If there is a danger facing this generation of students, it is not the absence of information. The internet exists; politicians are fools if they think that they can hide the troubles of the world. If parents and politicians truly care about their children’s education, they should not only ask what a teacher said about a controversial issue. They should also ask how the teacher said it, and whether students were assessed based on the quality of their work rather than conformity to a particular ideological perspective.
This ability to hold fair and stirring conversation is the gift that all great teachers have. It is impossible to legislate. This is a gift that can either be honed or ground to rubble by unrelenting competing agendas. We must protect teachers who do it well and do not so overburden and underpay them that they despair of their vocation.
I taught high school for a few years, and now I’m a college professor. The students who enter my classroom come from every walk of life. They have different economic backgrounds, formative experiences and familial histories. They differ on politics and religion. They have been fed a steady stream of social and news media that tells them that those who disagree with them are not only wrong but fundamentally evil.

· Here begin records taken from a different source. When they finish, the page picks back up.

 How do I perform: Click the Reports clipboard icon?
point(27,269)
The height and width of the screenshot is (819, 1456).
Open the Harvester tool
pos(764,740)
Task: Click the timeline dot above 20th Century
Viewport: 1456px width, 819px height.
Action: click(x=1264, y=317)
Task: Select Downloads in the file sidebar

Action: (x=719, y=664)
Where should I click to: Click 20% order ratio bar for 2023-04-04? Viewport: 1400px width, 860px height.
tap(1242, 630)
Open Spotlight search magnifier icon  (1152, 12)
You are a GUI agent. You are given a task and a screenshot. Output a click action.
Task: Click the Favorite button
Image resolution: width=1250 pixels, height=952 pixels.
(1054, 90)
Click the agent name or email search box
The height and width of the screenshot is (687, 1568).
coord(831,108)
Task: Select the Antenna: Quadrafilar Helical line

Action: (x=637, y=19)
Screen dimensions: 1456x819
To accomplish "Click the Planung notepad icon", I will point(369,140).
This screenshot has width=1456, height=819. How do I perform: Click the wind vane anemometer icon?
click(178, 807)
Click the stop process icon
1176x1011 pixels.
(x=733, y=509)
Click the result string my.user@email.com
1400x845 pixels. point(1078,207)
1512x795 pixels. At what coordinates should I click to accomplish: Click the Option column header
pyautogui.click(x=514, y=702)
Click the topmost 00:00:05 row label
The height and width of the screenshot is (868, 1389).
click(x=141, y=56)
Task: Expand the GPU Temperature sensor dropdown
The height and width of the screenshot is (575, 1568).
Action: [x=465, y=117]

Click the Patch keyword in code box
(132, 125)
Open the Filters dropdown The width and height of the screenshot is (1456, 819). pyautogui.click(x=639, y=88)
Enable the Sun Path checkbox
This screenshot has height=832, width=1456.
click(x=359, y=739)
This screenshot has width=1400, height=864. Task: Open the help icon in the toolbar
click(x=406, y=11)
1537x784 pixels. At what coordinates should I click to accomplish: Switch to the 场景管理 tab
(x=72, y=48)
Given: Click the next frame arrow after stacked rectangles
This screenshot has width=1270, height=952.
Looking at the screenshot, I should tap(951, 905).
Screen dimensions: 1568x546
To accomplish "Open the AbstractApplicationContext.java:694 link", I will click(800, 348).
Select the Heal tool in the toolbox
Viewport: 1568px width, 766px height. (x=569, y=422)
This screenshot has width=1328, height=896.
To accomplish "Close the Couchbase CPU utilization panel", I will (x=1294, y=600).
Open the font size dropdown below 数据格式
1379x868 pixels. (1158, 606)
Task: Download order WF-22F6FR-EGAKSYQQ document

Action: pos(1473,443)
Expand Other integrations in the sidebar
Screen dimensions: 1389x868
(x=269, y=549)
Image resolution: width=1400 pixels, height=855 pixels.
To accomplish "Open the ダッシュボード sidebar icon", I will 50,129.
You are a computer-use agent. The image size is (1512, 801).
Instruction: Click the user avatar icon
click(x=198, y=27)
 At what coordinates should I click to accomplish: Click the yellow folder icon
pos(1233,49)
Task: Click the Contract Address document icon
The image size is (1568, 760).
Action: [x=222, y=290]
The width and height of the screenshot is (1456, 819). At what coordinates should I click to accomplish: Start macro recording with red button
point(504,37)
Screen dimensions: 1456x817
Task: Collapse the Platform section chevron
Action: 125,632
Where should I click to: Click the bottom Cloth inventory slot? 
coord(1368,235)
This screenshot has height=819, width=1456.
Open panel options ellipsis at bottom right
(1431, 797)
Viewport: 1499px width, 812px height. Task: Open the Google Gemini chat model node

They are familiar with a culture that is more attuned to shaming and shouting than reason. It is my job and the work of every teacher to form this group of individuals into a community of inquiry. I do not measure my success by the number of students who adopt all my opinions.
If the solutions to the problems that plague our republic were easy to come by and apply, the hopeful future we long for would have arrived some time ago. No, the work of educators is to help this generation forge new and hopefully better paths, some beyond our imagination.